Он встретился с ней взглядом, не в силах скрыть нетерпение.
— Ну что? — Он чуть ли не подпрыгивал энтузиазма.
— Ну-у… — Она попыталась напустить на себя печальный и разочарованный вид, чтобы подразнить его, но невольно расплылась в улыбке. — Твой доктор говорит, что это мальчик.
— Ах. — У него вырвался долгий красноречивый вздох. Он подхватил ее на руки и закружил.
— Эйрел! Ой! Не урони меня. — Он ведь был не выше ее, пусть даже и… э-э, плотнее.
— Ни за что. Он позволил ей соскользнуть на землю, и они поцеловались, а потом расхохотались.
— Мой отец будет в восторге.
— Твою реакцию тоже вообще-то вялой не назовешь.
— Да, но ты еще не видела, в какой экстаз впадает старомодный барраярский отец семейства при известии о новой веточке его родословного древа. Я-то давным-давно убедил несчастного старика, что его род закончится на мне.
— И он простит мне то, что я инопланетная простолюдинка?
— Не в обиду тебе будь сказано, но, по-моему, теперь ему уже все равно, что за жену я притащу в дом, лишь бы только она была способна к воспроизведению потомства. Думаешь, я преувеличиваю? — добавил он, когда она разразилась смехом. — Вот увидишь сама.
— Сейчас еще рано думать об имени? — поинтересовалась она.
— Тут даже и думать нечего. Первородный сын — на сей счет у нас существует строгий обычай. Его называют в честь дедов: первое имя — по отцовской линии, второе — по материнской.
— А, так вот почему в вашей истории так трудно разбираться. Мне приходилось все время проставлять даты рядом с этими повторяющимися именами, чтобы хоть как-то за ними проследить. Петр Майлз. Хм. Ну, наверное, я смогу привыкнуть. Я думала о… другом.
— Может, в другой раз.
— О-о, какие планы!
Последовала недолгая рукопашная схватка — Корделия уже выяснила, что в определенном настроении муж боится щекотки сильнее, чем она.
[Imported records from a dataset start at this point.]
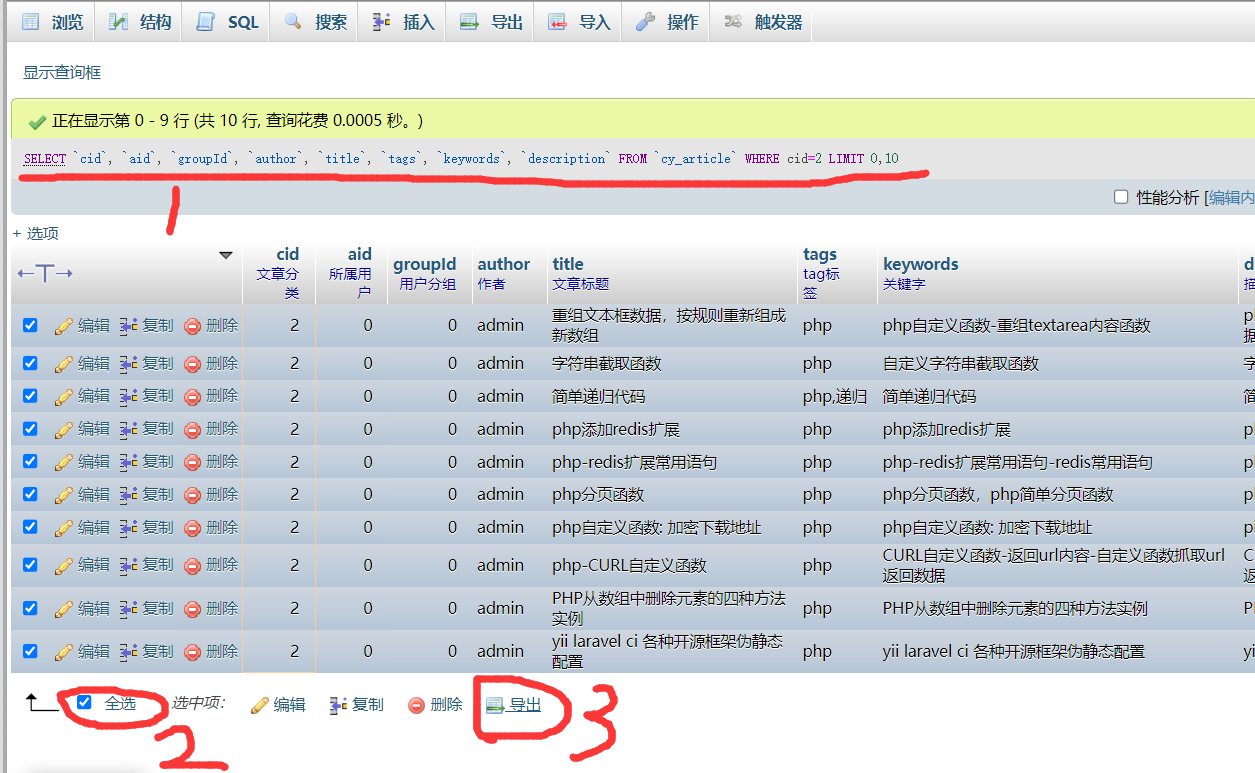Click the copy icon for the 简单递归代码 row

tap(129, 396)
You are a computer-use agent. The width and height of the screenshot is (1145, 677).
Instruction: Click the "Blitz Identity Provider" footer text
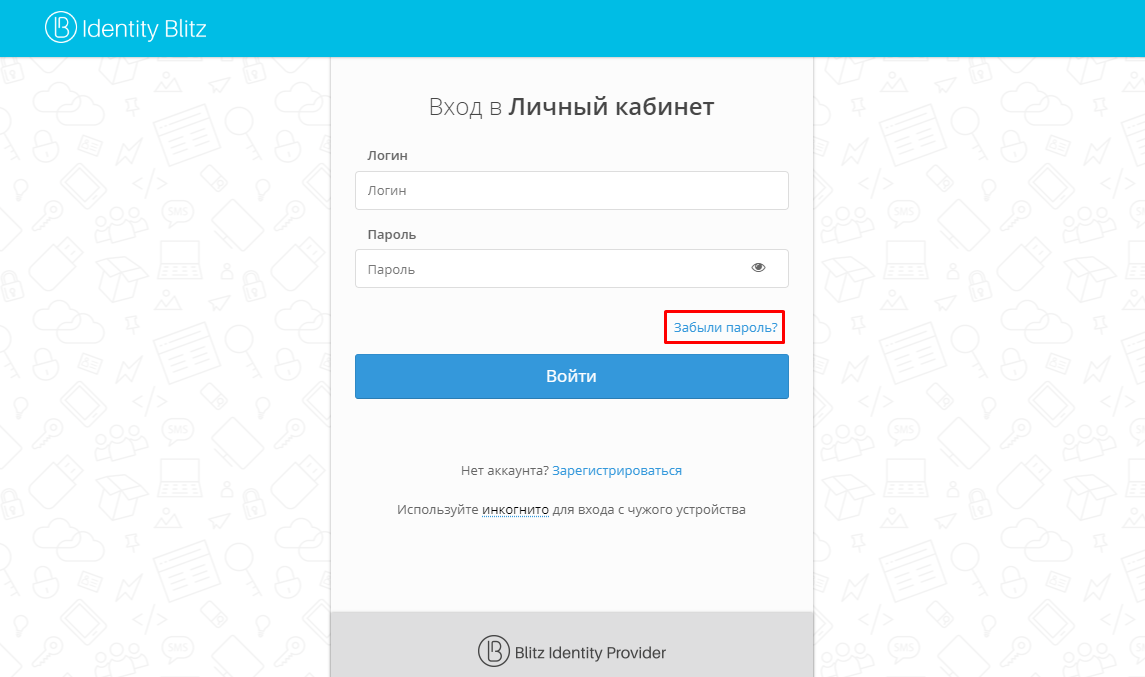coord(590,653)

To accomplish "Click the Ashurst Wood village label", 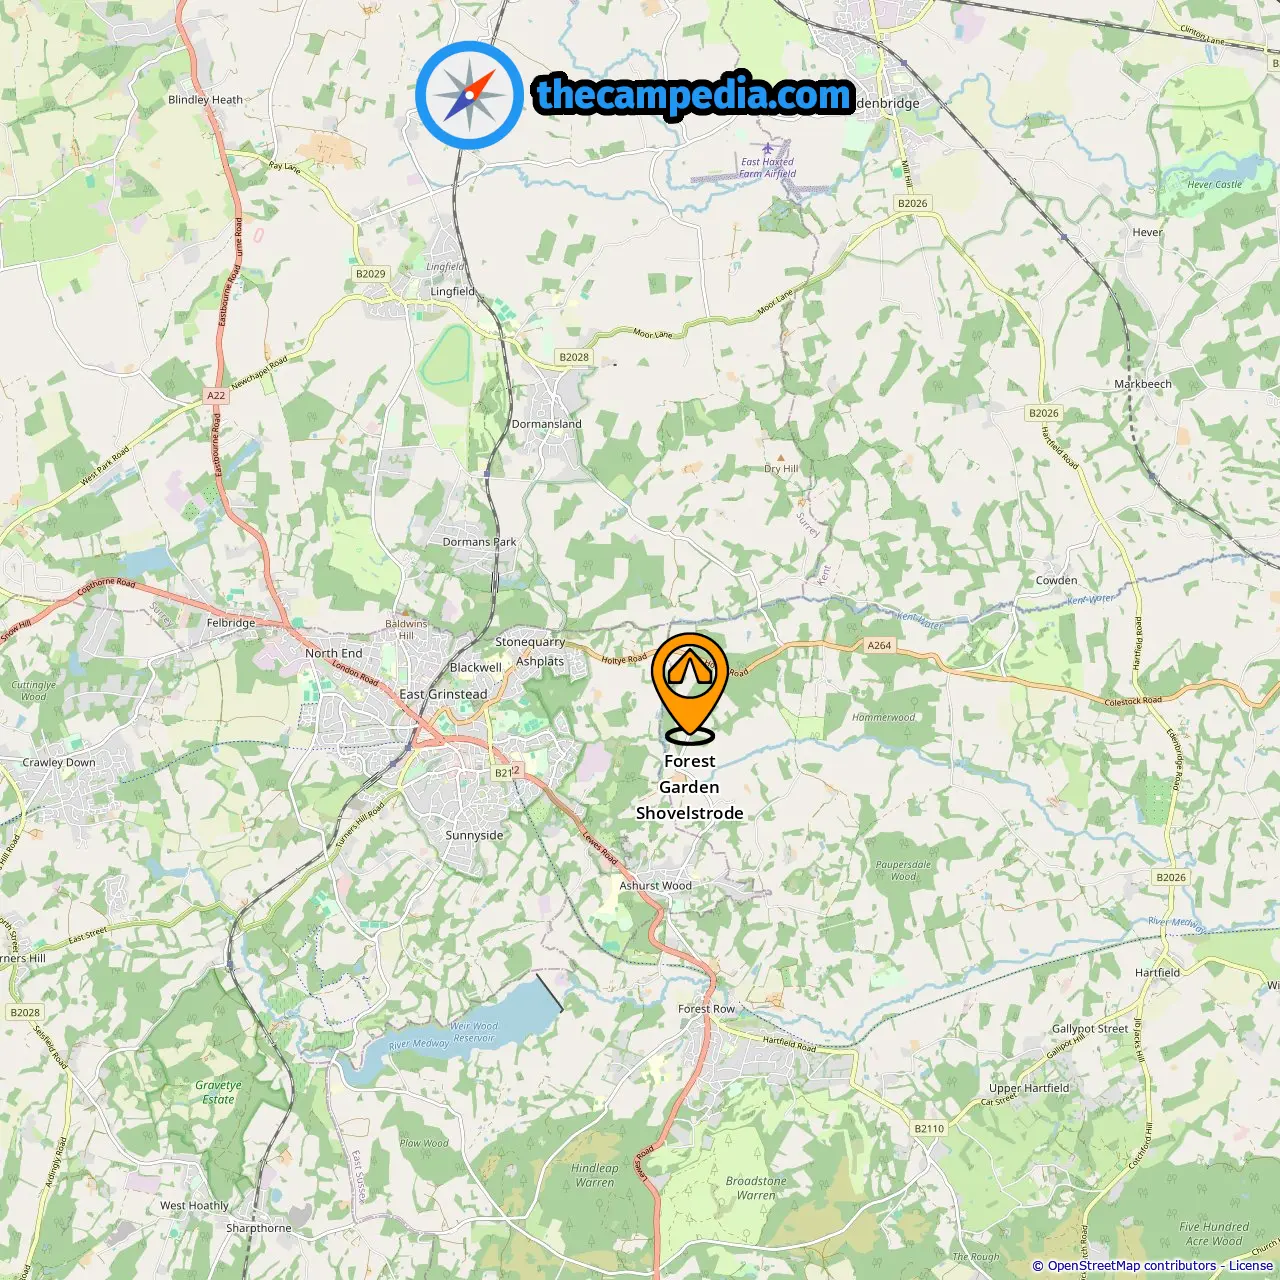I will pyautogui.click(x=655, y=885).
Она как следует насладилась местью, и в конце концов они оба повалились в траву, задыхаясь от смеха.
— Это чертовски несолидно, — пожаловался Эйрел, когда она наконец позволила ему встать.
— Боишься, что я шокирую «ловцов человеков» Негри?
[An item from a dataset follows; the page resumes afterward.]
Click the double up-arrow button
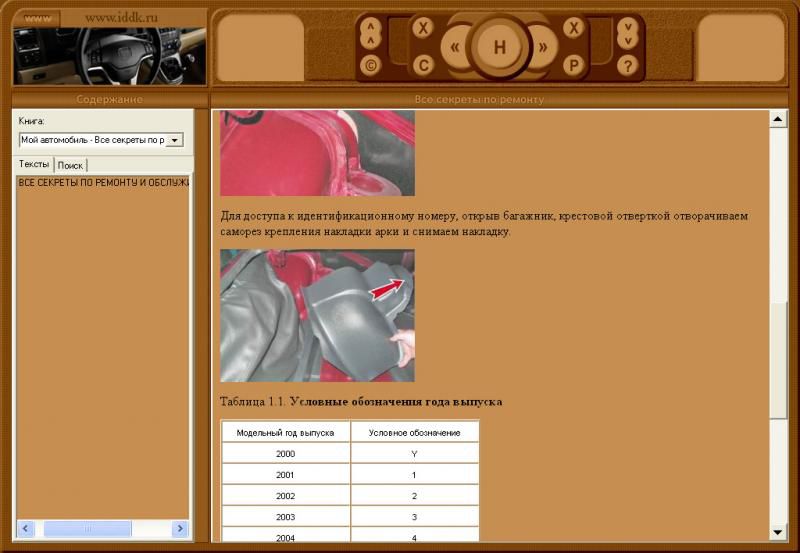The height and width of the screenshot is (553, 800). point(371,33)
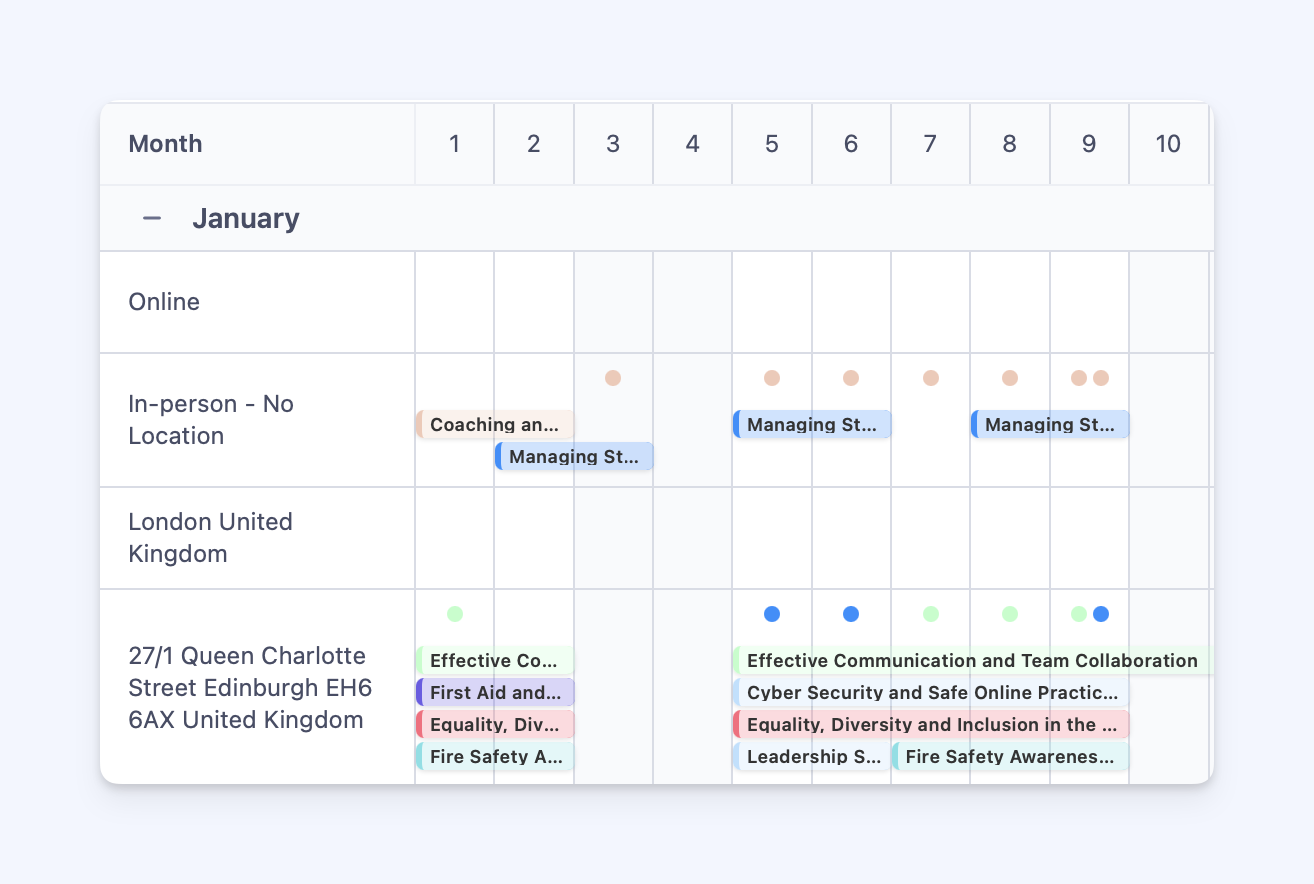Click the Month column header
This screenshot has height=884, width=1314.
click(x=165, y=144)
— Уверяю тебя, их шокировать невозможно.
Корделия помахала видневшейся вдали лодке, но сидевший в ней человек упорно игнорировал ее. Сперва она страшно возмутилась, узнав, что Эйрел находится под постоянным наблюдением Имперской Безопасности, но затем смирилась, сочтя, что такова естественная плата за его участие в тайных и смертельных политических махинациях, прикрытием которых стала эскобарская война, а также за его некоторые нелицеприятные публичные высказывания.
— Теперь я понимаю, отчего ты пристрастился дразнить их. Может, нам отбросить эти церемонии, пригласить их на ленч или что-нибудь в этом духе… У меня такое чувство, что они уже довольно близко знают меня, так почему бы и мне с ними не познакомиться? — Записывал ли человек Негри их теперешний семейный разговор? Прослушивается ли их спальня? А ванная?
Эйрел ухмыльнулся, но затем серьезно ответил:
— Им это запрещено. Они не едят и не пьют ничего, кроме своего пайка.
— Боже, какая паранойя. Разве это необходимо?
— Иногда. У них опасная профессия. Я им не завидую.
— По-моему, рассиживаться целыми днями и наблюдать за тобой — неплохой отпуск. Он, наверное, прекрасно загорел.
— Нет, сидеть и ждать — это как раз труднее всего. Они могут просидеть так целый год, а затем от них потребуется пять минут активнейших действий, которые станут вопросом жизни и смерти. Но весь год им надо быть в постоянной готовности к этим пяти минутам. Ужасное напряжение. Вот почему я сам предпочитаю атаку обороне.
— Я все-таки не понимаю, зачем кому-то может понадобиться тревожить тебя. Я хочу сказать, ведь ты всего лишь отставной офицер, живущий в безвестности. Таких, как ты, должно быть, сотни — пусть даже форского происхождения.